* **What is needed**:
Give again the entries below exactly, beginning at the first line and ending at the line with "The image size is (644, 644).".

* **Records supplied**:
= Beginning of Section =

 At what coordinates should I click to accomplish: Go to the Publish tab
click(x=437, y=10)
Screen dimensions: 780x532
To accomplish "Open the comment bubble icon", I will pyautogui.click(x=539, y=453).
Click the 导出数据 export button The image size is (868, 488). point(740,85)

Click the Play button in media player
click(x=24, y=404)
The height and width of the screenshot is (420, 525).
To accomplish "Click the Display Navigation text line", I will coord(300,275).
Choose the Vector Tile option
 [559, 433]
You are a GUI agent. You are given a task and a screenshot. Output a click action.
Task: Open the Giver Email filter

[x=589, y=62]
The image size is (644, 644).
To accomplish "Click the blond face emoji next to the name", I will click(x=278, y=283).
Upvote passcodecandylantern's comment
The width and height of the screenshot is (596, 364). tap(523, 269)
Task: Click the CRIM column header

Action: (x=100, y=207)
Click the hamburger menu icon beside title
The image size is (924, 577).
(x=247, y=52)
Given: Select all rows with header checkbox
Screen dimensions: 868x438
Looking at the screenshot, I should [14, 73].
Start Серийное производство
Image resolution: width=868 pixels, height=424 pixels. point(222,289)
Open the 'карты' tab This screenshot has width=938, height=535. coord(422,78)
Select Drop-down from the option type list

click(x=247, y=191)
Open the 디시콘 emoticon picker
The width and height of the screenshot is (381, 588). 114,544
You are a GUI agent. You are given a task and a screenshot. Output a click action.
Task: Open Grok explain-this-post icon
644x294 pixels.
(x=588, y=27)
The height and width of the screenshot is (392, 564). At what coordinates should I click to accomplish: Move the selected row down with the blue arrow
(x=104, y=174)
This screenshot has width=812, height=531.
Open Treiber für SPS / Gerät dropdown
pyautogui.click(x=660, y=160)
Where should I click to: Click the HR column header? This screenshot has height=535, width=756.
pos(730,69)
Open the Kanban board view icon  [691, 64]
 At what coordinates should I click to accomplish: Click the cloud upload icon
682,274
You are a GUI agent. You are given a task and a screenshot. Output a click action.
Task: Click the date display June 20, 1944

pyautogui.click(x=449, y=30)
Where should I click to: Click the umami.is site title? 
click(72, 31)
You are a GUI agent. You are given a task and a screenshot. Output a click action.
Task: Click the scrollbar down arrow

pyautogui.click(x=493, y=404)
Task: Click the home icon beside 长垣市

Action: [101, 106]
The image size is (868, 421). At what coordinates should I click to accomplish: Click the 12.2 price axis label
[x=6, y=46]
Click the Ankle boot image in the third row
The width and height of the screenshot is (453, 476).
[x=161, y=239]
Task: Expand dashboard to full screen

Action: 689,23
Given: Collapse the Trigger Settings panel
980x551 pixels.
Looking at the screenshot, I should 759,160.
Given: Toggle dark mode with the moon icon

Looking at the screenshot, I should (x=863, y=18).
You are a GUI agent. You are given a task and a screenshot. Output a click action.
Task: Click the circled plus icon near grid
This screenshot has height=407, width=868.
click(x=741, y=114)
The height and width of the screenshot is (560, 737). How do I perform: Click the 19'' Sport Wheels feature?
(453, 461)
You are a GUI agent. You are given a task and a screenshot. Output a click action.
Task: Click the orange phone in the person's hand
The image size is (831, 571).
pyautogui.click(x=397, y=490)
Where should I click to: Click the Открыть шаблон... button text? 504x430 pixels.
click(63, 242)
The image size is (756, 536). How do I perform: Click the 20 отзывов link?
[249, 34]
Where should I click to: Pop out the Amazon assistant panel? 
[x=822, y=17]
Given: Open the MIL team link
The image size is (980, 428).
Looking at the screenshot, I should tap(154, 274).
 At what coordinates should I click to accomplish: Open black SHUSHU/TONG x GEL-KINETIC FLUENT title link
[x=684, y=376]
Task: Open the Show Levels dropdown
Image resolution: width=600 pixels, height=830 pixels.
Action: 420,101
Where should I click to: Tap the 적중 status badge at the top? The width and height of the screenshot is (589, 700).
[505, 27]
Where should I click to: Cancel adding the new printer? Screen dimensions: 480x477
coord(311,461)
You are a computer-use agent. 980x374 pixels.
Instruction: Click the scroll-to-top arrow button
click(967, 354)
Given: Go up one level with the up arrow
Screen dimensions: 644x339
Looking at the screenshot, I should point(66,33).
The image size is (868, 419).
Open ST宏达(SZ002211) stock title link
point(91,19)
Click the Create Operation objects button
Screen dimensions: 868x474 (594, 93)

= End of Section =

* **Final answer**:
 At what coordinates should I click to accomplish: Go to the Publish tab
click(x=437, y=10)
Screen dimensions: 780x532
To accomplish "Open the comment bubble icon", I will pyautogui.click(x=539, y=453).
Click the 导出数据 export button The image size is (868, 488). point(740,85)

Click the Play button in media player
click(x=24, y=404)
The height and width of the screenshot is (420, 525).
To accomplish "Click the Display Navigation text line", I will coord(300,275).
Choose the Vector Tile option
 [559, 433]
You are a GUI agent. You are given a task and a screenshot. Output a click action.
Task: Open the Giver Email filter

[x=589, y=62]
The image size is (644, 644).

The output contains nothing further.